近年、水稲栽培においてイネカメムシ類による被害が各地で問題となっています。イネカメムシによってイネの穂が吸汁加害されると「斑点米」(吸汁の痕が黒色または茶色くなり、斑点ができた玄米)となります。斑点米の発生は品質低下に直結し、農家経営に大きな影響を及ぼします。一方で、化学農薬への依存だけでは防除が難しくなりつつあり、薬剤抵抗性や環境負荷への懸念も高まっています。
こうした背景から注目されているのが、イネカメムシの天敵を活用した防除です。本記事では、イネカメムシの主な天敵とその役割を整理するとともに、イネカメムシ被害を抑えるための天敵昆虫の具体的な管理方法について解説します。
イネカメムシの主な天敵(捕食者)


イネカメムシは水田生態系の中で多くの捕食者に捕食されています。
代表的な天敵として挙げられるのがクモ類です。水田内外に広く生息するクモ類はイネカメムシの成虫・幼虫を捕食します。クモ類の活動時間帯はイネカメムシの活動時間帯と重なりやすく、捕食者としてイネカメムシに対し高い影響力を及ぼします。また、カエル類やトンボ類、カマキリなどの肉食性昆虫も重要な捕食者です。
捕食者に加えて、寄生性天敵もイネカメムシの個体数抑制に寄与します。寄生性天敵とは、主に昆虫の卵や幼虫に卵を産み付け、幼虫が寄主(害虫)の体内外を食べて成長し、最終的に殺すものを指します。代表的なのが寄生バチ類です。寄生バチはイネカメムシの卵や幼虫に寄生し、発育を阻害します。これらの寄生性天敵は目立ちにくい存在ですが、長期的には個体群密度の抑制に重要な役割を果たします。
イネカメムシの天敵を増やす方法


これらの天敵生物は水田周辺の多様な環境に依存しており、単一の水田内管理だけでなく、畦畔や周辺環境を含めた保全が天敵維持の鍵となります。
畦畔管理
畦畔管理は天敵保全の基本です。天敵を定着させる目的においては、草刈りは時期を分散させる「部分草刈り」や「交互刈り」が有効です。これにより、天敵が避難・再定着できる場所を確保できます。また、草丈を完全に低くしすぎず、ある程度の植生を残すことで、天敵の餌資源や隠れ場所を維持できます。
バンカー植物の設置
バンカー植物とは、天敵が定着・増殖するための拠点となる植物のことです。水田周辺にイネ以外の植物を意図的に残す、または植栽することで、天敵が安定的に生息できる環境を作ります。
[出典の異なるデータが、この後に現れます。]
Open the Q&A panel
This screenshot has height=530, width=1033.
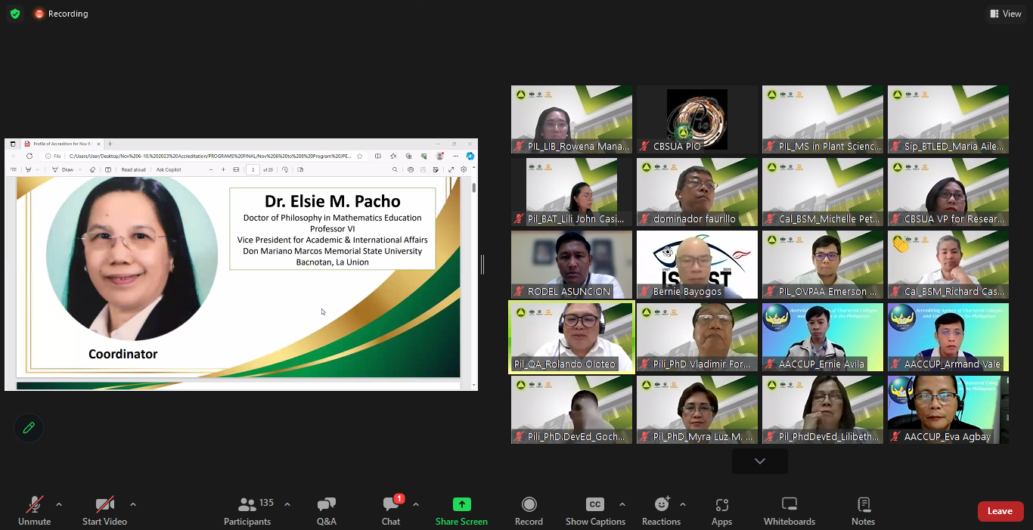327,510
これにより、イネカメムシの発生初期から天敵が機能しやすくなり、被害の抑制につながります。
天敵が好む環境の維持
上記2つの内容と重複する部分でもありますが、イネカメムシから作物を守るうえで、天敵生物が生育しやすい環境を維持することはとても重要です。
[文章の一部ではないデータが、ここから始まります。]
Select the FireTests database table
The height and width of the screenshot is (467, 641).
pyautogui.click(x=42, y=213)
クモ類や寄生バチは多様性のある環境、水田、畦畔、周辺草地、水路といった異なる環境が連続して存在する環境を好みます。天敵の生息を安定させるためにも、水田周辺は過度に整地せず、小規模な自然構造を残すことが、結果的に防除効果を高めることにつながります。
天敵に配慮した農薬選定
天敵を活かした防除には、IPM(総合的病害虫・雑草管理)の考え方が欠かせません。IPMとは、化学防除だけに頼らず、耕種的防除や生物的防除を組み合わせる手法です。
すべての害虫を天敵のみで防除することは極めて難しく、化学合成農薬を使用しなければならない場面もあります。しかし、化学合成農薬の影響は薬剤の系統により大きく異なるうえ、たとえば前述した寄生バチ類は農薬感受性が高い傾向にあるため、農薬の使い方次第で容易に減少してしまう点に注意が必要です。農薬を使用する場合、天敵への影響が少ない薬剤を選択し、必要最小限の散布にとどめることが重要です。
おわりに


イネカメムシ防除において、天敵は即効性のある「特効薬」ではありません。しかし、長期的に見れば被害を安定して抑え、農薬依存を減らす重要な存在です。
また、イネカメムシの防除において、単に「天敵を増やせばよい」わけではなく、生態系全体のバランスを考えることが重要だとされています。たとえばコロナ禍以前の記事ではありますが、日本経済新聞によると、「化学肥料や農薬を使わない有機栽培や農薬を半分以下に抑えた水田において、従来の栽培方法よりも多くの動植物が確認でき、イネの害虫の天敵(アシナガグモ属のクモとトノサマガエル属のカエル)の個体数においては2〜2.5倍程度増えた」とあります。
畦畔管理、農薬選定などを組み合わせることで、水田生態系全体を活かした防除が可能になります。天敵を「守り、増やす」視点を取り入れることが、これからの持続的な稲作に求められています。